Microsoft founders Gates and Allen recreate a classic photo
Apr 4, 2013, 5:33 PM | Updated: Apr 5, 2013, 9:56 am
In 1981 Paul Allen and Bill Gates posed with clunky, chunky personal computers.
That was an important year for the company they started in 1975. On June 25, 1981 Microsoft incorporated as a business in Washington. As part of the restructuring, Gates became president and chairman of the board, while Allen became executive vice president.
Gates and Allen knew when their black and white publicity photo was taken that they’d signed a deal to deliver an operating system for IBM’s business PC. But that hadn’t been announced to anyone in the industry.
They marked the occasion with Allen putting on a suit and tie and Gates pulling on a sweater to pose with what were fancy computers back then.

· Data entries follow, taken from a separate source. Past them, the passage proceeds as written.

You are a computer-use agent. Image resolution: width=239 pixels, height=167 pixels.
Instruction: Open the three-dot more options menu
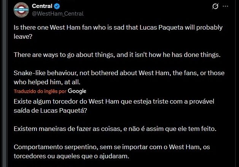coord(226,6)
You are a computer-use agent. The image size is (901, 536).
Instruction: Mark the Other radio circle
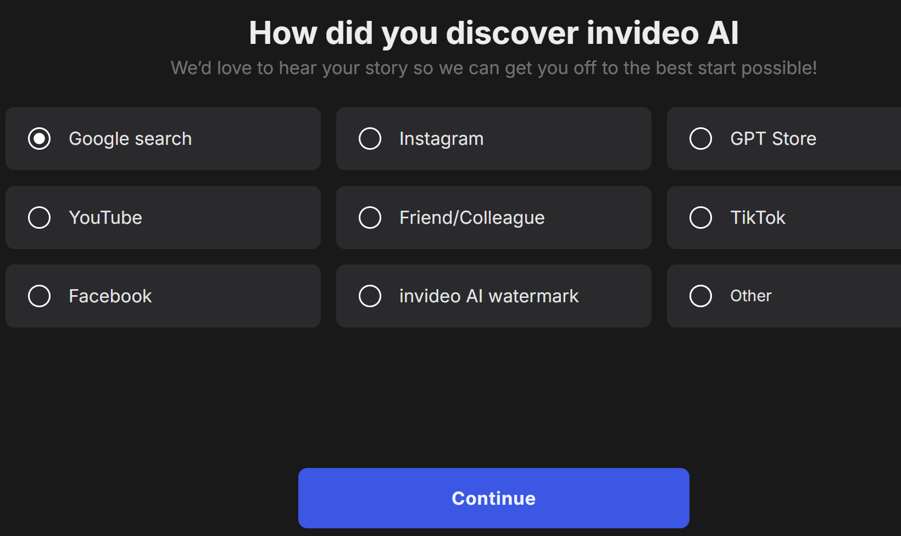point(701,296)
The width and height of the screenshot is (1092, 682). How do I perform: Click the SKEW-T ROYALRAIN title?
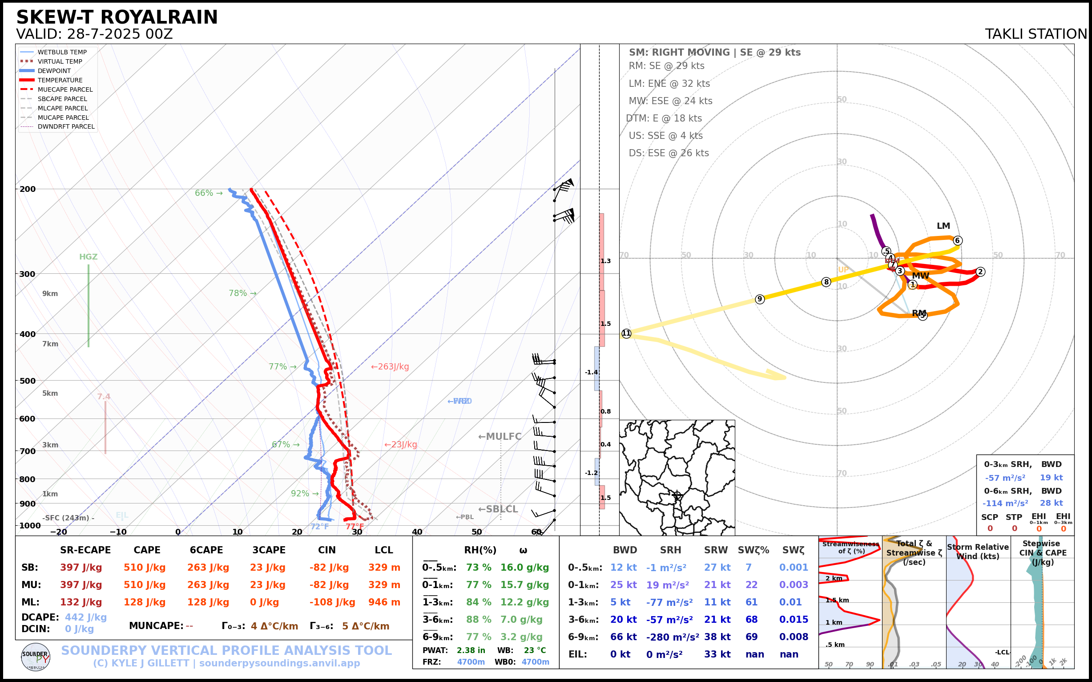pos(117,17)
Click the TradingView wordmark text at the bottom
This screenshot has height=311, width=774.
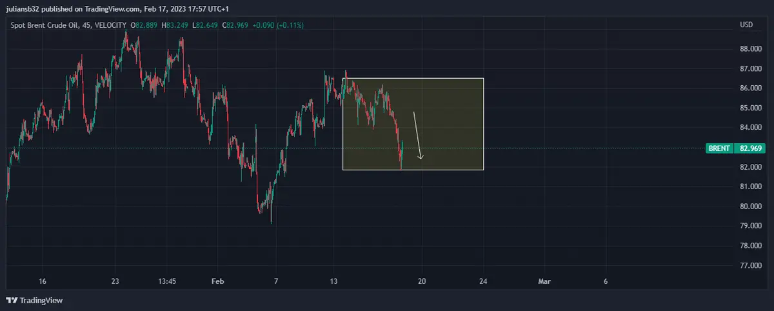pos(41,301)
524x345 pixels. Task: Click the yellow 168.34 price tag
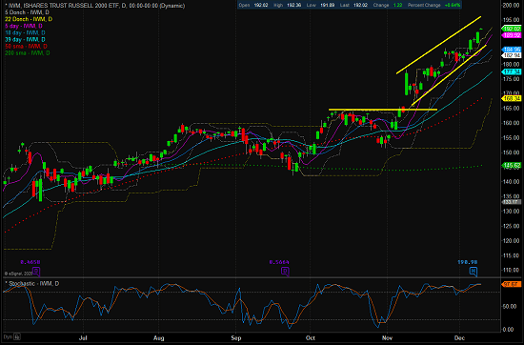tap(512, 98)
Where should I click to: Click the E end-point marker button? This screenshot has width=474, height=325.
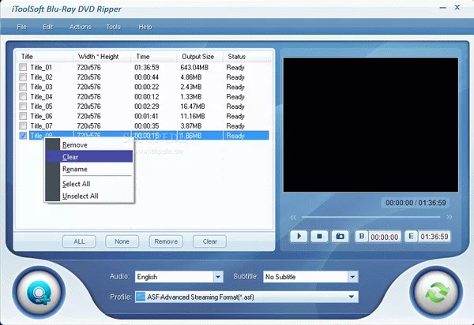pos(411,236)
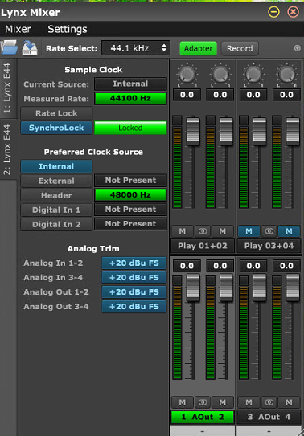
Task: Change Analog In 1-2 trim setting
Action: point(134,263)
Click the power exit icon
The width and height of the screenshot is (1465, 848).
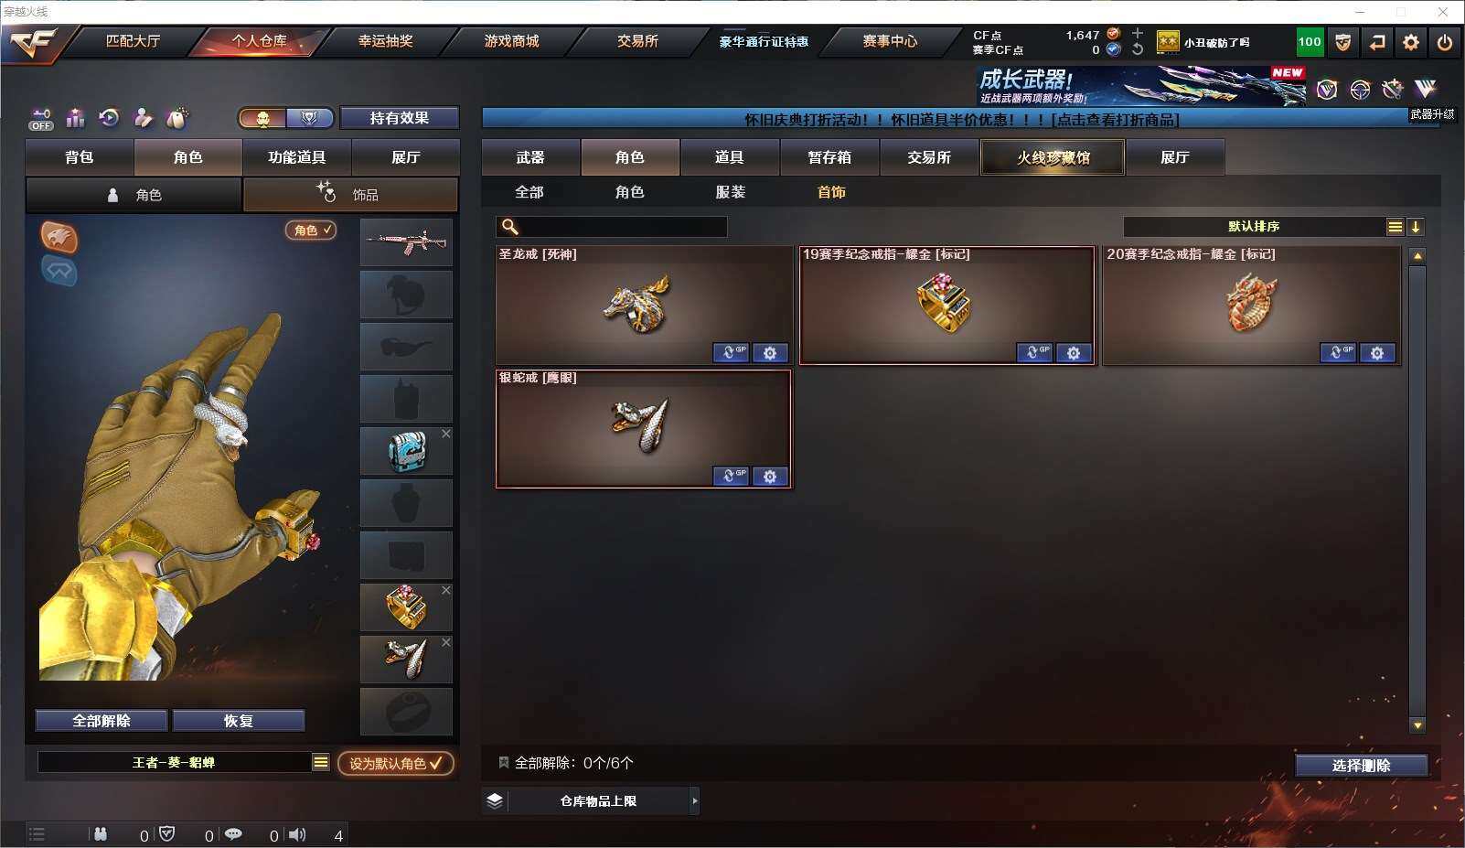(x=1445, y=42)
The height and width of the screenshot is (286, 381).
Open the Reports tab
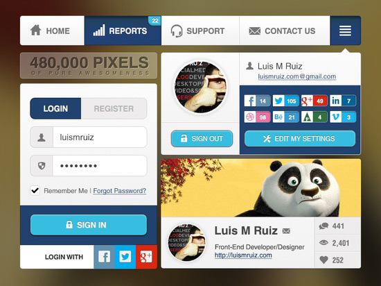click(x=123, y=31)
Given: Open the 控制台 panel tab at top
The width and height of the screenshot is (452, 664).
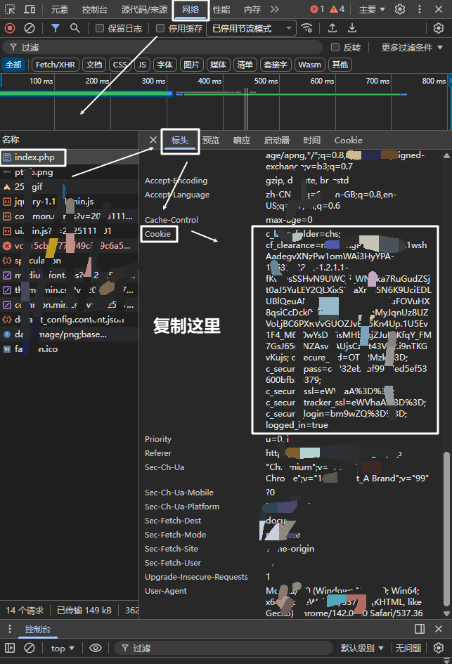Looking at the screenshot, I should click(x=94, y=9).
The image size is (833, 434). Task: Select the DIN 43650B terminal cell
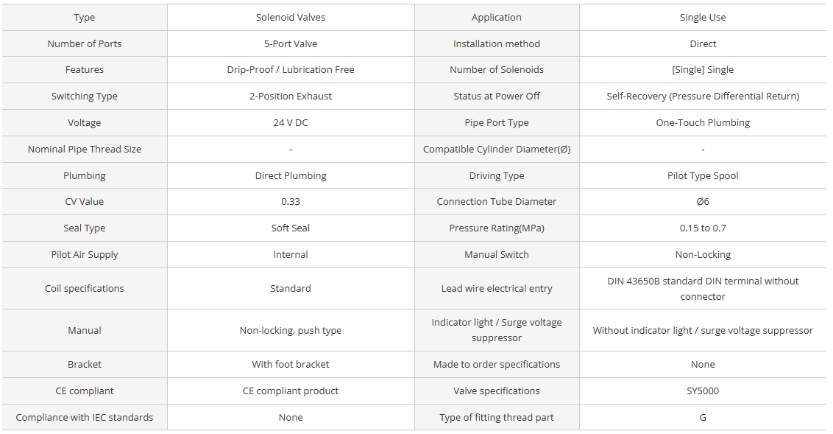click(703, 289)
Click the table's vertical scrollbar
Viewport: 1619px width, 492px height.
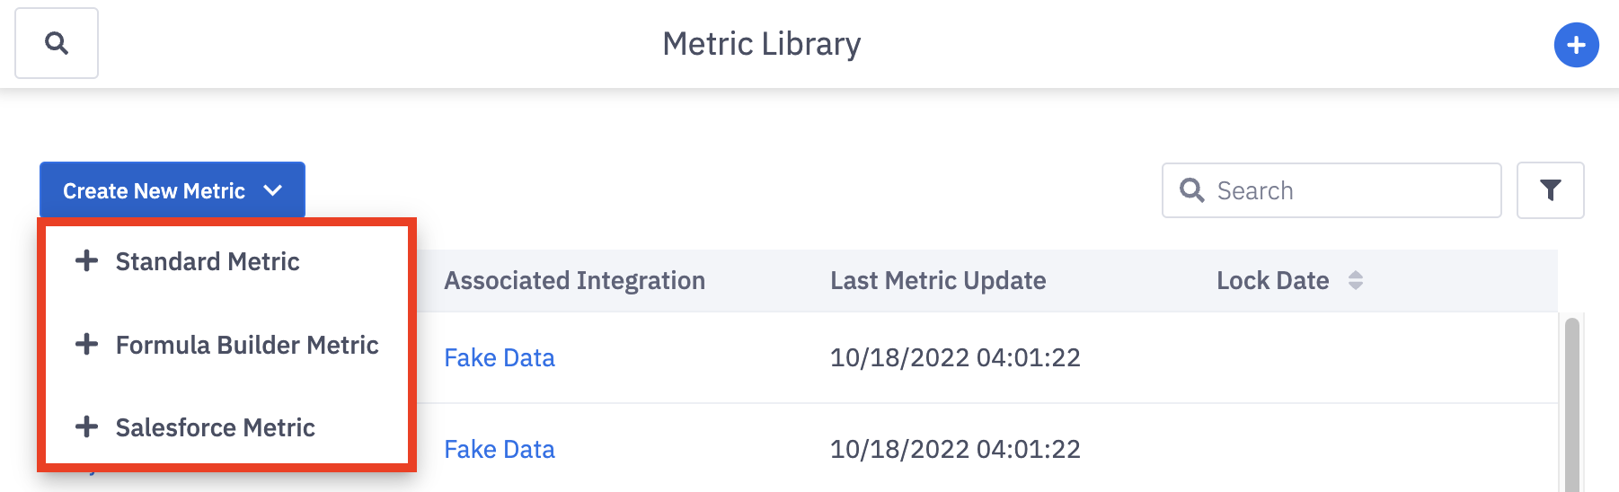pyautogui.click(x=1571, y=404)
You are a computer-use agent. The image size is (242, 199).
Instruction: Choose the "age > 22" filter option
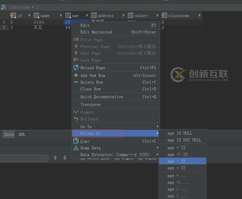pos(183,161)
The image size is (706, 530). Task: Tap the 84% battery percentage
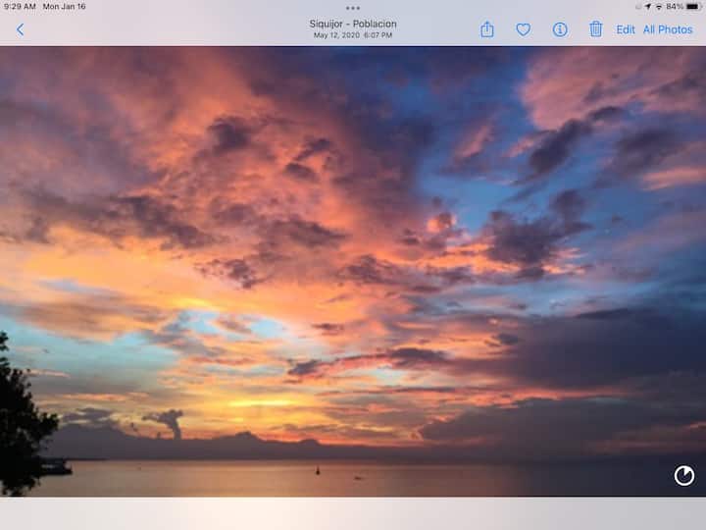675,6
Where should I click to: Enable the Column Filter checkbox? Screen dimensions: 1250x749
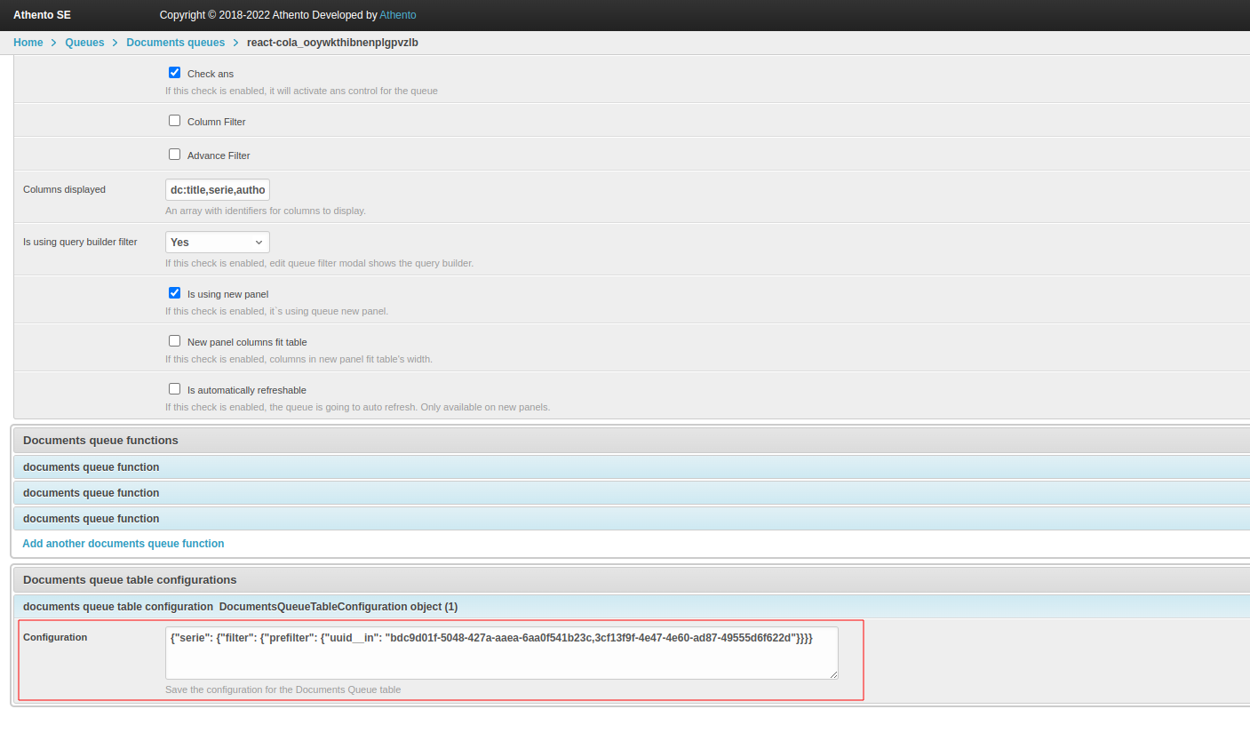[174, 121]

Allen has a computer museum in Seattle, among his many other projects, and that’s where the classic photo was recreated this week.
“It is possible that no other technology on earth has so continually renewed itself as computer technology. Advances in this field arrive in such swift succession that even the software and hardware of a few seasons ago are considered obsolete,” Allen writes describing his Living Computer Museum.
“The decades-old computers and software in this collection, therefore, are truly worthy of our preservation and study – both for the cutting-edge innovations of their day as well as for their historical significance,” he says.
I don’t know the model of the first computer I saw, but I remember I was in seventh grade.
We had to go to the “computer room” – basically a school janitor’s closet – to use the device that was about the size of three Kardashian’s refrigerators.
It sputtered and spit out reams of light green paper to do simple math problems.
Do you remember the first time you used a computer? Young readers, go ahead and make me feel old by telling me it’s an iPad.